When we think of childbirth, we think of doctors, and we think that there is a process of delivering a baby and that process must be universal. We think so because we believe that physicians and nurses follow the same steps for each patient universally. However, unfortunately, that is not the case. There is a stark difference between the clinical or medical institutions, the gynecologic pathology, and the human body are relatively constant. And it is the need of the hour to recognize the fact that global health is a lot more than just training clinicians but also about development, access, and infrastructure.
Access, development, and building better infrastructure are some of the real problems that make it difficult for the medical industry to take on more challenging and intricate tasks.
Maternal Health alludes to the well-being and health of women during pregnancy, delivery, and the postnatal period. Each stage should be a positive experience, guaranteeing that women and their infants arrive at their maximum potential for wellbeing and health.
Albeit significant advancement has been made over the past twenty years, around 295,000 expecting mothers passed away while giving and after pregnancy and delivery of a child in 2017. This number is unsatisfactorily high. The most widely recognized reasons for maternal injury and demise are extreme loss of blood, contamination, hypertension, unsafe abortions, and obstructions. There are also some indirect reasons, for example, anemia, jungle fever or malaria, and coronary disease. Most maternal moralities are preventable with ideal administration by a skilled health professional working in a helpful environment.
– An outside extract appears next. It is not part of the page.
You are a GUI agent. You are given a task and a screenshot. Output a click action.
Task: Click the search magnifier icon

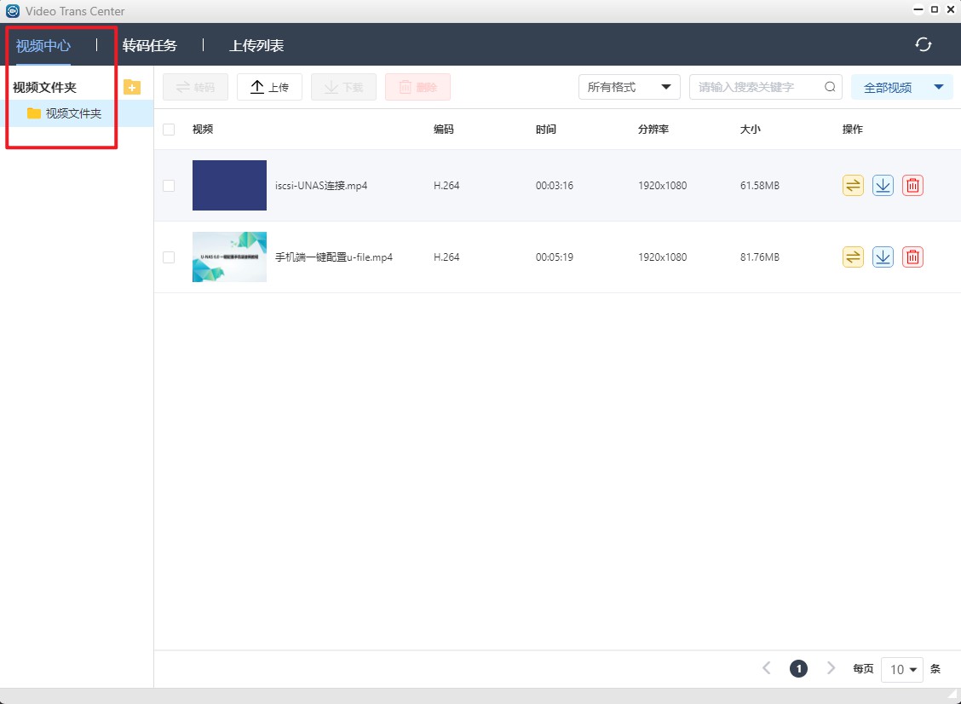coord(830,87)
Putting an end to preventable maternal demises should stay a top priority worldwide. Simultaneously, simply enduring pregnancy and labor can never be the marker of effective maternal medical care. It is essential to increase efforts diminishing maternal injury and inability to advance wellbeing and health.
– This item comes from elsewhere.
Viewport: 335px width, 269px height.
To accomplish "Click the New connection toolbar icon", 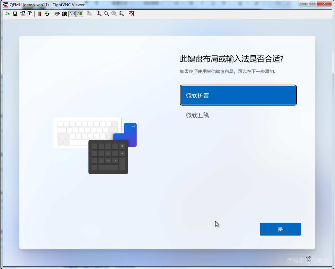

Primary care teams must be attentive listeners and conscious of health equity and literacy issues, realizing that patients may express clinical concerns in ways that may not conform to medical paradigms. Also, focusing on clinical care during the postpartum period is a crucial first step, but preventing maternal mortality goes beyond the clinic walls and very well extends into various communities. Family physicians can catalyze efforts to make sure of the safety of all people who give birth and to support well-being during the postpartum period.
It’s time to introduce programs that share an approach to health that goes beyond clinical care and even beyond individual patients. Organizations must create platforms that invite and rely upon outside input and collaboration. By bringing together numerous stakeholders and embedding them in the lives of patients, organizations can be on board to create healthier, and more cohesive communities.